FastEmbed on GPU
As of version 0.2.7 FastEmbed supports GPU acceleration.
This notebook covers the installation process and usage of fastembed on GPU.
Installation
Fastembed depends on onnxruntime
and inherits its scheme of GPU support.
In order to use GPU with onnx models, you would need to have onnxruntime-gpu
package, which substitutes all the onnxruntime
functionality.
Fastembed mimics this behavior and requires fastembed-gpu
package to be installed.
!pip install fastembed-gpu
NOTE: onnxruntime-gpu
and onnxruntime
can't be installed in the same environment. If you have onnxruntime
installed, you would need to uninstall it before installing onnxruntime-gpu
. Same is true for fastembed
and fastembed-gpu
.
CUDA 12.x support
By default onnxruntime-gpu
is shipped with CUDA 11.8 support.
CUDA 12.x support requires installation of onnxruntime-gpu
with providing of a direct url:
!pip install onnxruntime-gpu -i https://aiinfra.pkgs.visualstudio.com/PublicPackages/_packaging/onnxruntime-cuda-12/pypi/simple/ -qq
!pip install fastembed-gpu -qqq
You can check your CUDA version using such commands as nvidia-smi
or nvcc --version
Google Colab notebooks have CUDA 12.x.
CUDA drivers
FastEmbed does not include CUDA drivers and CuDNN libraries. You would need to take care of the environment setup on your own. Dependencies required for the chosen onnxruntime version can be found here
Usage
from typing import List
import numpy as np
from fastembed import TextEmbedding
embedding_model_gpu = TextEmbedding(
model_name="BAAI/bge-small-en-v1.5", providers=["CUDAExecutionProvider"]
)
embedding_model_gpu.model.model.get_providers()

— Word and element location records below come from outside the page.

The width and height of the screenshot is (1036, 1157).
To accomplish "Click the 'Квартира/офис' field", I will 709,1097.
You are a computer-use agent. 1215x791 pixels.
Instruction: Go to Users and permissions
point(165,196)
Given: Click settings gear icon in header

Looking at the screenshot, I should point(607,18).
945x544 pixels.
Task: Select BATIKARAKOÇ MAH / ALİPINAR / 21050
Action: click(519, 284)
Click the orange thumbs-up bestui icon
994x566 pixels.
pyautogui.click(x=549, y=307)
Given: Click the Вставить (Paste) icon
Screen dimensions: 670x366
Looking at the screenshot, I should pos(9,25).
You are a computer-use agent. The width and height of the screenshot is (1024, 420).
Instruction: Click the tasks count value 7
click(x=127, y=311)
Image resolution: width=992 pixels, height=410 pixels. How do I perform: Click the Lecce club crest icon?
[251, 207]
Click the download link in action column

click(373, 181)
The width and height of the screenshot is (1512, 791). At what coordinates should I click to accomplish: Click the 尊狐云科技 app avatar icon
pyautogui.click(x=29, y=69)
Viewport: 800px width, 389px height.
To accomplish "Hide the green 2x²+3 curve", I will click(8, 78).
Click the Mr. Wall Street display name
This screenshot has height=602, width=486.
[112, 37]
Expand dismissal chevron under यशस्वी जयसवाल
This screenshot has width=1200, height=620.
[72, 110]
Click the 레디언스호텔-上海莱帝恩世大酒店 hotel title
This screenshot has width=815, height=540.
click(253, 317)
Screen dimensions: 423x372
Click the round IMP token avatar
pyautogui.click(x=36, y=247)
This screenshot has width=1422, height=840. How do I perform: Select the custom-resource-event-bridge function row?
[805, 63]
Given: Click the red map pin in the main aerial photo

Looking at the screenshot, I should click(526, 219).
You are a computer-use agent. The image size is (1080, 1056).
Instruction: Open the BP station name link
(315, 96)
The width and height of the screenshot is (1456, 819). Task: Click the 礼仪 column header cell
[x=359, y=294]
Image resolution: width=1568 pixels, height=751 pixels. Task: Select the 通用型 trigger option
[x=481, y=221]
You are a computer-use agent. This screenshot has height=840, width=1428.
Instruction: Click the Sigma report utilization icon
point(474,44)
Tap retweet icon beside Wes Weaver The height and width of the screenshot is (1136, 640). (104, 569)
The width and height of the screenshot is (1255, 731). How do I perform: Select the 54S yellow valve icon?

documents: List[str] = list(np.repeat("Demonstrating GPU acceleration in fastembed", 500))
%%timeit
list(embedding_model_gpu.embed(documents))
embedding_model_cpu = TextEmbedding(model_name="BAAI/bge-small-en-v1.5")
embedding_model_cpu.model.model.get_providers()
%%timeit
list(embedding_model_cpu.embed(documents))